C’est justement les ingénieurs à l’origine de cette solution de refroidissement sur la Surface Pro 4 qui ont travaillé sur le système de refroidissement du Lumia 950 XL. La différence dans le cas de ce smartphone, c’est qu’il ne contient aucun ventilateur. On suppose pour l’instant — le téléphone doit sortir en novembre prochain et n’a donc pas pu être démonté — qu’un système de refroidissement par liquide part du processeur et court ensuite jusqu’à la coque ou vers une plaque de refroidissement située juste sous la coque. Selon Joe Belfiore, le responsable hardware des Windows Phone, ce système de refroidissement n’a que des avantages puisqu’il ne consomme pas de batterie supplémentaire et n’accroit pas le poids du téléphone.

Est-ce que ce que cette solution est efficace ? Pour l’instant, on aime à le croire. Cassim, le rédacteur de Frawin qui a pu prendre en main le Lumia 950 XL m’a assuré qu’il n’avait pas chauffé, même en le connectant à un second écran. Il faut également noter qu’il y a plus de chance que le Lumia 950 XL soit mieux refroidi que les autres smartphones disposant du Snapdragon 810. Et pour cause, ces derniers n’ont généralement aucun système de refroidissement ou tout au plus des lamelles de graphites censées évacuer la chaleur vers la coque.
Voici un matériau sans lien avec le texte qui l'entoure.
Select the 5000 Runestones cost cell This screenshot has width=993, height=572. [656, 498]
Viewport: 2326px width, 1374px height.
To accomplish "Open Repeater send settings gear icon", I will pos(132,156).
A priori, donc, le Lumia 950 XL devrait moins chauffer que les autres smartphones équipés de la puce de Qualcomm tout simplement parce qu’il dispose d’une solution de refroidissement, contrairement aux autres smartphones. De là à affirmer, comme Microsoft l’a fait durant sa conférence, que la puce pourra être exploitée à sa pleine capacité sans problème de chauffe, il n’y a qu’un pas que nous ne franchirons pas tant que nous n’aurons pas eu le téléphone entre les mains.

 

Une solution que l’on est amené à rencontrer de plus en plus souvent

Est-ce que Microsoft est le premier à intégrer un tel système de refroidissement à ses appareils ? En l’état c’est très difficile à dire. Ce qui est sûr, tout d’abord, c’est qu’il n’est pas le premier à y penser. En mars dernier, par exemple, Fujitsu avait dévoilé un système de refroidissement de smartphone très similaire à la solution utilisée par Microsoft. Sony semble également être ou avoir été intéressé par ce genre de solution. Une rumeur a notamment couru pendant quelque temps, rapportant que le Xperia Z5 Premium pourrait bénéficier d’un tel dispositif de refroidissement. On ne sait toutefois pas si cela a été le cas ou non. La technologie n’est en tout cas pas nouvelle et il ne serait pas étonnant que des constructeurs l’aient déjà intégré à leurs appareils sans s’en vanter.

xperia z5 premium rumeur teardown

Une photo en fuite d’un Xperia Z5 Premium montrerait un système de refroidissement de type liquid cooling au niveau du processeur du téléphone.

Reste qu’il est probable que l’on rencontre ce genre de solution de refroidissement plus régulièrement à l’avenir. Les SoC et processeurs étant de plus en plus petits et de plus en plus puissants, il ne fait aucun doute que la chaleur qu’ils dégagent sera de plus en plus importante dans les années à venir. Les constructeurs s’en cachent peut-être pour le moment, mais c’est un problème qu’ils rencontreront de plus en plus fréquemment dans les temps à venir. De ce point de vue, et c’est assez rare à dire, Microsoft aura été un véritable précurseur dans ce domaine.